ID:186961
 
Imageready pumps out less-than-quick gifs when it comes to live-action...

A friend of mine showed me a gif he found : here

See how fast that is? Now look at this one: here and here

See how those looks a lot less speedy?

What I'm getting at is how do I make these super speedy GIF images? Imageready will not produce anything of that speed... I want to make GIFs like the first one! XD

[EDIT]

Now look - I loaded that really fats gif into Imaeready and exported it with "No delay" selected as the default interval (0 seconds) and look what I get! : here

~Kujila
The first one was definately faster than you think could be possible with dial-up, but, unfortunately I have no idea how to make that happen unless your really good at stuff like that. believe me, I wish that AOL would start using that kind of graphics in its music video section.
Flash MX 2004 can make animated .gifs of ANY speed.
In response to Artekia
Ok, thanks I will look into that! :)

~Kujila
I export video clips as uncompressed AVI's and then I open it in imageready and set it to "every 3rd frame" and it makes it really smooth and fast :D

Here's a long one (500 kb) with "every 4th frame" enabled. here

~Kujila
In response to Kujila
mmmm..... Epyon....
In response to Jamesburrow
Your connection speed has nothing to do with how fast gifs are animated. If it did, you'd be viewing a streaming image, and I don't think they make streaming .gifs.

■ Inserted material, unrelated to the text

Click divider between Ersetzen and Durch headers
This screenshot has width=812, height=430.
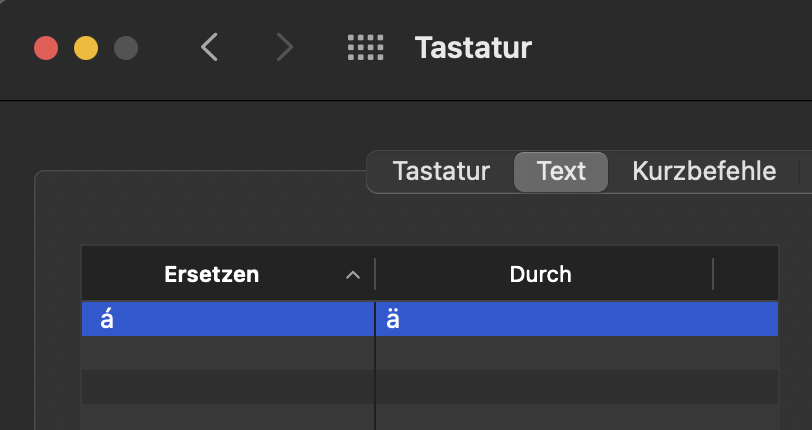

Your connection speed only determines how fast you can download the files from the webserver.
In response to Ter13
...and another.

Around 360 kb this time w/ a sexy Kujila overlay =P

~Kujila
In response to Ter13
Some browsers at least can animate the GIF frame-by-frame as it downloads. If you watch a really long looped GIF animation load up on a slowish connection, it will start out slow and jerky the first play-through; then when it loops around the second time, it suddenly speeds up. So yeah, GIFs can be sort of streamed. =) (I assume that the frames are stored sequentially in the image file, which is why that can happen.)
In response to Crispy
That's taking my statement too technically. As I said, your connection speed only affects how long they take to download. Since it is still downloading it bit by bit, your browser is only showing what it has downloaded --just like a web page. Therefore, my statement still stands.
In response to Ter13
There's no need to be so defensive. I was just pointing something out, and I never said you were completely wrong. You're just not entirely right. =)

Besides:

Ter13 wrote:
> Your connection speed has nothing to do with how fast gifs are animated.

1. Your connection speed affects how fast the GIF is downloaded. [by definition]
2. How fast the GIF is downloaded does affect how fast the first play-through of the animation is played. [by observation]
3. Therefore, combining (1) and (2), the connection speed sometimes DOES have something to do with how fast GIFs are animated.
4. Point (3) contradicts your original statement.

QED. =P
In response to Crispy
Ah... I see now I should have said "almost nothing"... Ah well.
In response to Ter13
Kiss, make up, and watch TV!

~Kujila
It's mainly just the frame rate, I'm not a big gif animator, but if you were to lower the amount of frames and take out unnecessary ones when playing, then it will appear a lot faster, or should at least.
In response to Crispy
so, if I let it play through then gop back to it, I can listen/watch the music videos without it stopping all the itme for a few seconds? Thank you for that advice, I will store it forever in my memory. :)
In response to Jamesburrow
Yup. Works for most streaming content, not just GIFs. (Some players won't let you pause and still keep downloading, which is really annoying; but you can minimize the window and turn the sound off while it plays if that's a huge problem.)